Qu’ils invoquent enfin la recommandation n° 04-03 de la commission des clauses abusives relative aux clauses de déchéance du terme par effet de « contagion », et en particulier le passage suivant :
« ces clauses qui autorisent la banque à exiger immédiatement la totalité des sommes dues, dès lors notamment que l’emprunteur n’a pas observé une quelconque obligation, même sérieuse, résultant du contrat de prêt (...) sont de nature [minute page 4] à créer un déséquilibre significatif entre les droits et obligations des parties, dans la mesure où elles tendent à laisser penser que l’établissement de crédit dispose d’un pouvoir discrétionnaire pour apprécier ( ..) l’existence d’une inobservation commise par l’emprunteur (..) qu’au surplus, elles laissent croire que le consommateur ne peut recourir au juge pour contester le bien fondé de cette déchéance, que ces clauses apparaissent significativement déséquilibrées » ;
Attendu que la clause de déchéance par « contagion » prévue par l’article 10 des conditions générales qui permet à la banque de se prévaloir de la déchéance du terme de tous les prêts immobiliers, consentis pour un montant total de 500.000 Francs et qui sont régulièrement payés, à l’occasion de la défaillance de l’un des emprunteurs dans le remboursement d’un prêt de moindre importance, en l’occurrence un prêt personnel d’un montant de 23.500 €, revêt un caractère disproportionné et crée un déséquilibre important en aggravant les obligations des emprunteurs, circonstances rendant cette clause abusive ; qu’elle ne doit donc pas être appliquée ;
Attendu en conséquence que la créance de la CRCAM du Midi au titre des prêts immobiliers n’étant pas exigible, le commandement aux fins de saisie ne peut qu’être annulé ;
que la décision déféré sera confirmée par substitution de motif ;
Attendu que l’équité ne commande pas qu’il soit fait application en l’espèce des dispositions de l’article 700 du nouveau code de procédure civile ;
Vu l’article 696 du nouveau code de procédure civile.

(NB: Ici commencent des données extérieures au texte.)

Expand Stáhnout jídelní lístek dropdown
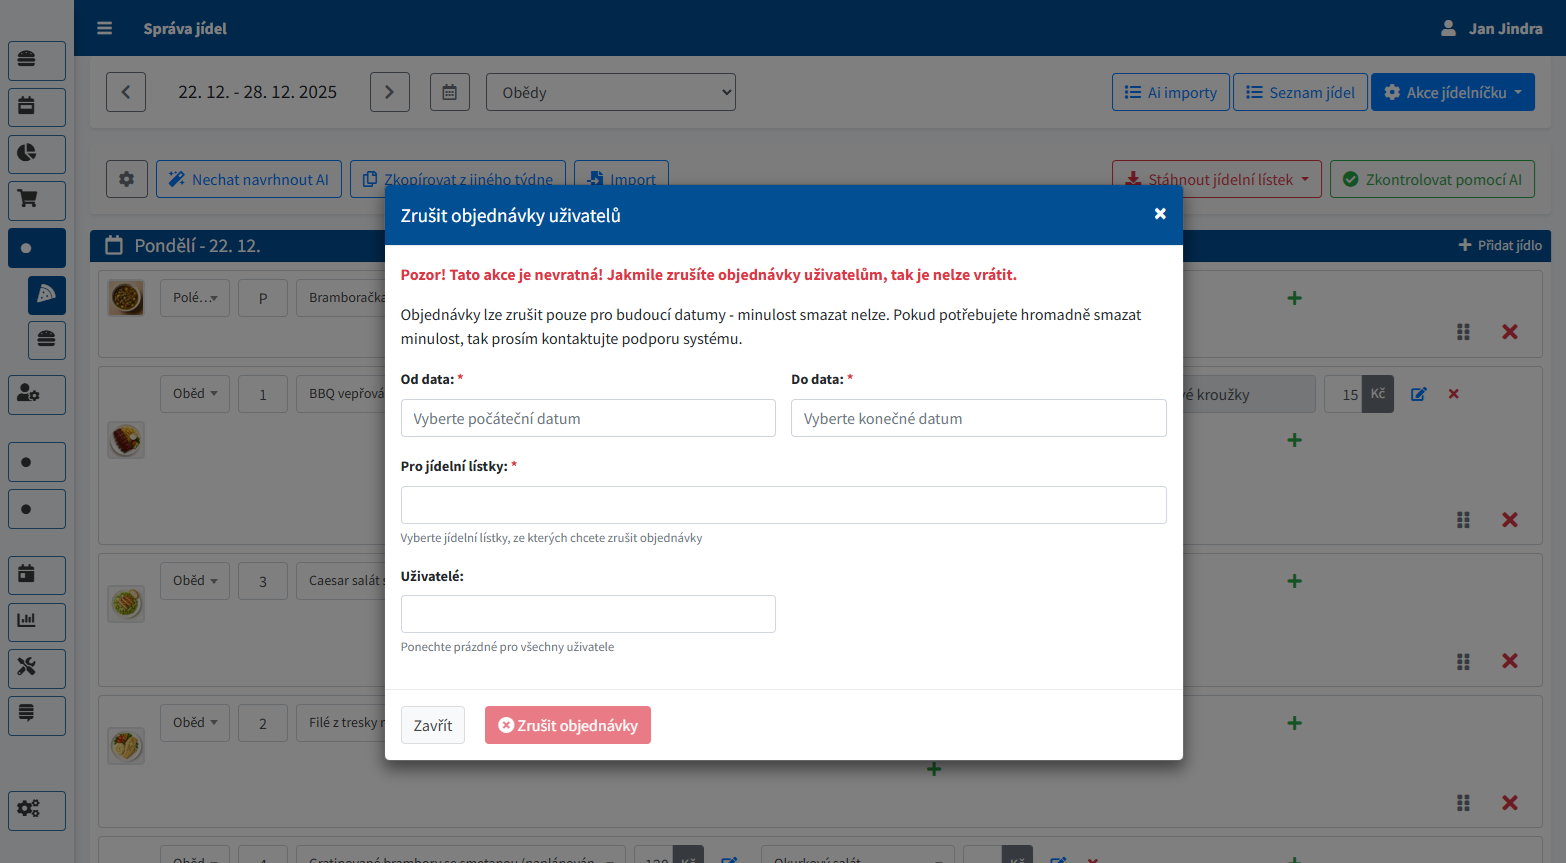The width and height of the screenshot is (1566, 863). click(x=1216, y=179)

DISPOSITIF (décision proprement dite) (N.B. : mention ne figurant pas sur l’original)
PAR CES MOTIFS :
CONFIRME le jugement déféré ;
DIT n’y avoir lieu à application de l’article 700 du nouveau code de procédure civile ;
CONDAMNE la CRCAM du Midi aux dépens d’appel qui pourront être recouvrés conformément aux dispositions de l’article 699 du nouveau code de procédure civile.